Firewire was developed by Apple, but has been adopted as an industry standard, IEEE 1394. The name "Firewire" is a trademark of Apple, however, so other companies give the technology other names, such as Sony's iLink.

Firewire is so good that it's almost a no-brainer, but for a couple of caveats:

  • Apple charge a fairly hefty royalty for use of the technology
  • Intel are not jumping on the bandwagon, because they think that the next generation of USB will be better.

Intel are only correct about USB 2.0, however, in the sense that they take "better" to mean "just as good, but developed by us". By the time USB 2.0 hits the streets, Firewire should have made the jump to the next generation, which will be twice as fast.

The future of IEEE 1394 is quite promising. Its independence from a computer makes it an ideal method of data exchange for all digital devices. Firewire already appears in camcorders, digital cameras, hard drives, and a wide range of other computer peripherals. One of the more interesting devices to contain FireWire (or more precisely i.Link, Sony’s brand of 1394) is Playstation 2, bringing FireWire into the realm of console gaming. Industry experts also predict that FireWire will soon appear in digital VCRs, televisions, and other appliances that could rely on streamed media. An expansion of the 1394 standard is expected to be implemented by the end of this year. This addition to the standard calls for transfer speeds as fast as 3.2 Gbps and an extension of the maximum wire length. Other possible modifications to the 1394 standard include a smaller mini-jack connector and wireless capabilities.

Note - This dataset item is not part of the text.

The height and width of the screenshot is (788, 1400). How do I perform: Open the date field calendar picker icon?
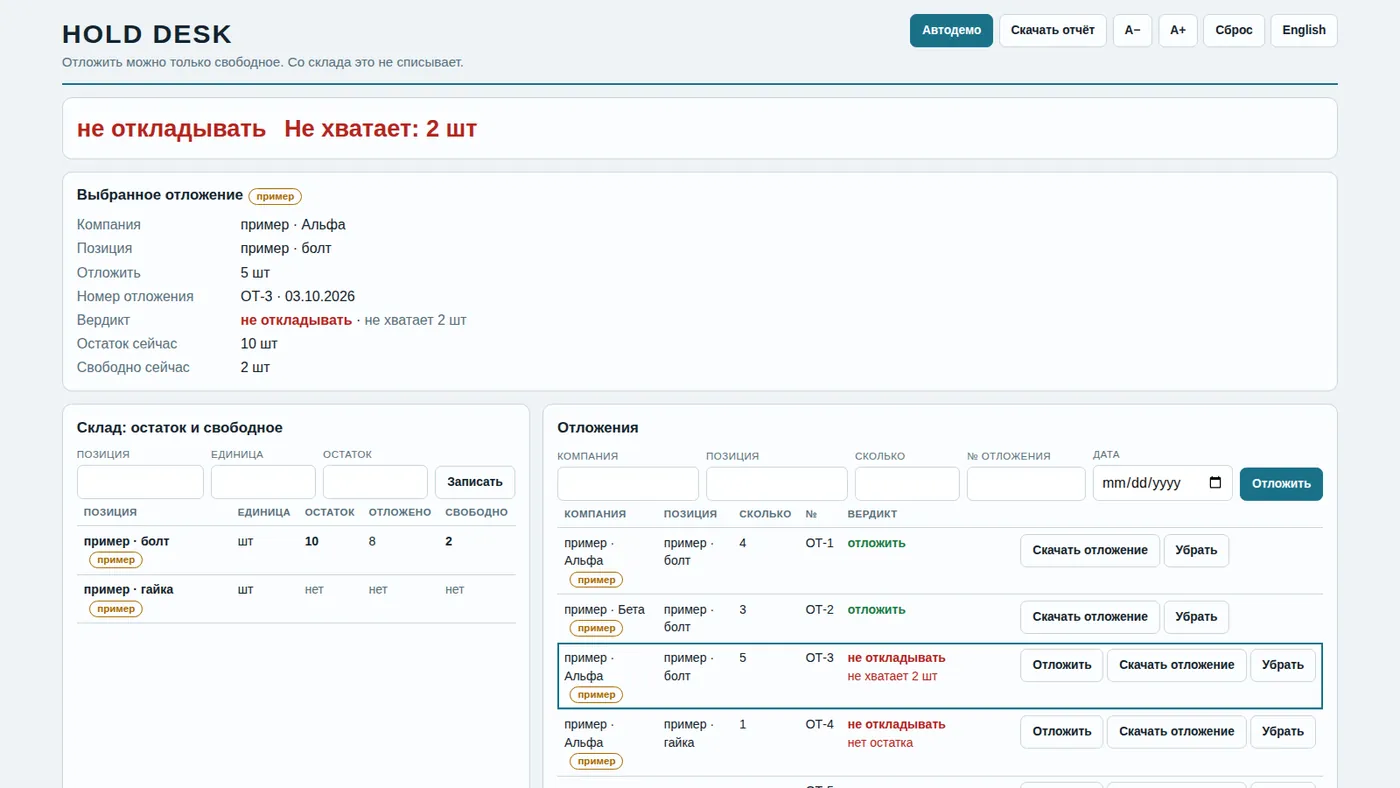point(1215,483)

FireWire is a serious competitor to the presently dominant SCSI and USB interfaces. Due to its higher speeds and superior design, FireWire could possibly replace these technologies for most functions. At present, FireWire does not pose a significant threat to USB, because USB is most commonly used for devices such as keyboards, printers, speakers, and mice, which do not require the high speeds and other advantages of the 1394 standard. USB has a price advantage, and FireWire will not be able to replace USB for these applications until it can be utilized at a comparable cost. SCSI, on the other hand, has little if any economic advantage over FireWire, yet was designed for the same kind of high-speed transfers that FireWire excels at. Since the 1394 interface is superior to SCSI in nearly every aspect of operation (speed, termination requirements, number of devices, hot-pluggability, cable length), SCSI’s years of industry dominance may soon be coming to a close. A potential challenge to FireWire is the emergence of USB 2.0. However, according to Scott Fierstein, technical evangelist for Microsoft, the threat posed by USB is overstated. “The end benefits of USB 2.0 sound similar to that of 1394: ease of use, PC peripheral interconnectivity and high bandwidth. Upon closer inspection, it becomes evident that the two technologies are fundamentally different and in different stages of development.” USB 2.0 is in an early stage of development and not expected on the market before mid-2001. Compare this to FireWire, which is already widely available and which is currently being researched for additional applications.

Firewire is the Apple trademarked name for the IEEE 1394 connectivity standard adopted before the IEEE ratified it as a standard.

Originally, to use use the name 'FireWire', you had to pay Apple a licensing royalty. In the begining levied fee was One US Dollar per port, but in 2000 they recended this to the flat fee if one USD per device. Under the old structure, a manufacturer of 4-port FireWire hubs would have to pay a 5 dollar royalty on each hub (4 downstream and 1 upstream ports); under the newer scheme, it is one dollar flat regardless.

However, in June of 2002, the 1394 Trade Association officially adopted the FireWire trademark as its brand identity for the IEEE 1394 standard in what is known as a "no-fee license agreement" from Apple. This allows the 1934 group and anything that uses 1394 to use the FireWire trademark and logo free-of-charge. This is hoped to clear up the confusion between 1394's many identities.